Aku dan Dhesy baru saja bermain di sungai yang letaknya tidak jauh dari rumah biyung hanya dengan berjalan kaki sambil menikmati pemandangan hijau pegunungan.

Kami menuju arah kembali kerumah, disepanjang jalan tumbuh pohon jambu mede atau masyarakat lebih mengenal jambu monyet. Yang lebih terkenal dari jambu monyet ini biji yang terdapat diluar buah berwarna cokelat kehitaman dan berkulit keras inilah yang disebut mede atau mete.

Aku mencoba meraih buah yang berwarna merah, "Niat banget sih Al, ngga nyampe juga kan," kata gadis berkacamata itu.

"Bentar Des, jarang-jarang nemu pohon yang lagi berbuah gini."

"Ini sudah ada tiga, masih kurang? Lagian buah sepet begini doyan banget."

"Ini yang terakhir habis ini kita pulang."

.

Digenggaman sudah ada empat buah jambu mede, Aku sudah tak sabar ingin mencobanya.
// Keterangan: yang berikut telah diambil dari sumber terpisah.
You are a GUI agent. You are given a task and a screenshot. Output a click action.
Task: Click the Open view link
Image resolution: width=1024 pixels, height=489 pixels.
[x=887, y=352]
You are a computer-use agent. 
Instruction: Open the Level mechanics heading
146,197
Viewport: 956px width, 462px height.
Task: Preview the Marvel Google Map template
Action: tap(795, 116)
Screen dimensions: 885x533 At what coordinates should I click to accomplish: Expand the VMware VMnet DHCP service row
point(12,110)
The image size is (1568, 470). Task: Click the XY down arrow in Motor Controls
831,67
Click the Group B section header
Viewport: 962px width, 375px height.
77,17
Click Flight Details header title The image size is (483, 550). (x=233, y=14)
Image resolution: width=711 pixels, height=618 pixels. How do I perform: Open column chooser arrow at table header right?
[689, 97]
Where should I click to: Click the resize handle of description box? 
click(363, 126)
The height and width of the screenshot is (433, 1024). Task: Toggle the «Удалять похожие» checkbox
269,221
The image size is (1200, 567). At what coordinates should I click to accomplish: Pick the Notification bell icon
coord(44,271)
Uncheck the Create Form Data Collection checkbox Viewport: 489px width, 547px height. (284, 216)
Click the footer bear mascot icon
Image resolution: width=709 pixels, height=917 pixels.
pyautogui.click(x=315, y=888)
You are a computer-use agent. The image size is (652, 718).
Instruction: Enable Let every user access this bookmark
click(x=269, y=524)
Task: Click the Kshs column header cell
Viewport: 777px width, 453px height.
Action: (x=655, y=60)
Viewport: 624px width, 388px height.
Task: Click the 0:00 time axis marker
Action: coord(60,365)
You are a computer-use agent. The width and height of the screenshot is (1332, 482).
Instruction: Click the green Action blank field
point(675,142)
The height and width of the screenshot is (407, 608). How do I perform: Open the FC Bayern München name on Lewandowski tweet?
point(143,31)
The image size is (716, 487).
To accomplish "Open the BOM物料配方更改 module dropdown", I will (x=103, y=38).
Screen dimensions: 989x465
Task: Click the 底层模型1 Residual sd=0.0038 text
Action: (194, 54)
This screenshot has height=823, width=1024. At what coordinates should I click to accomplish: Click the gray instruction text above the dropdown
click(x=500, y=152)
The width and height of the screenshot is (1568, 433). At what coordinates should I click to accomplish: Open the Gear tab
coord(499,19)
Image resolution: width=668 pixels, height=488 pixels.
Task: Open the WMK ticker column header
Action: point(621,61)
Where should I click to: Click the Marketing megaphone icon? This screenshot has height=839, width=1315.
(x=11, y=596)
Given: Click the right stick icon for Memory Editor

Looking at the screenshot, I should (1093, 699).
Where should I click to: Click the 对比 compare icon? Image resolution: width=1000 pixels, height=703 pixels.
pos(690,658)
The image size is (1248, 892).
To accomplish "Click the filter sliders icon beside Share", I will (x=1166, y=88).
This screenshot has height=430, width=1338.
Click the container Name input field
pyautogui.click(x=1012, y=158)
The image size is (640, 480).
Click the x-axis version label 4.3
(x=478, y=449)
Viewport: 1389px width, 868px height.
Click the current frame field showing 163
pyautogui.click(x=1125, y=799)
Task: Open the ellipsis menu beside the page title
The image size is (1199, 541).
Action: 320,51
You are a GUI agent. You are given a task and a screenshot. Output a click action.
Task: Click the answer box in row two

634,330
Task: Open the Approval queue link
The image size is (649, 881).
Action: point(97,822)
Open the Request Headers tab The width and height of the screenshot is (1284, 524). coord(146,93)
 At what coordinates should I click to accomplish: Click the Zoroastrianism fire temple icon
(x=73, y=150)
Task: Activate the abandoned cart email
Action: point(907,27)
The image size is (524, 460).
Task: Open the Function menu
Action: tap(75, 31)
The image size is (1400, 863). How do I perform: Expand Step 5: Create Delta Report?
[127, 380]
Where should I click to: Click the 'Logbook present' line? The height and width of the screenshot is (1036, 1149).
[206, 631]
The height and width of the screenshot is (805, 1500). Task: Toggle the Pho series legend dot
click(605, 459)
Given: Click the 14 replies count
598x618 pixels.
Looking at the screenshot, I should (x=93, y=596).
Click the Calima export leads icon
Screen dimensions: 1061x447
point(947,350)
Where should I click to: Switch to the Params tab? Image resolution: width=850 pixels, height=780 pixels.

Sebuah mobil berwarna hitam terparkir di halaman rumah bersebelahan dengan mobil Lona. "Eh Des, itu mobil warna item punya siapa yak?" tanyaku pada Dhesy.

"Mana gue tau, kerabat lu kali," jawabnya.

"Ya udah lah gua sudah ngga sabar pengen icip-icip buah ini."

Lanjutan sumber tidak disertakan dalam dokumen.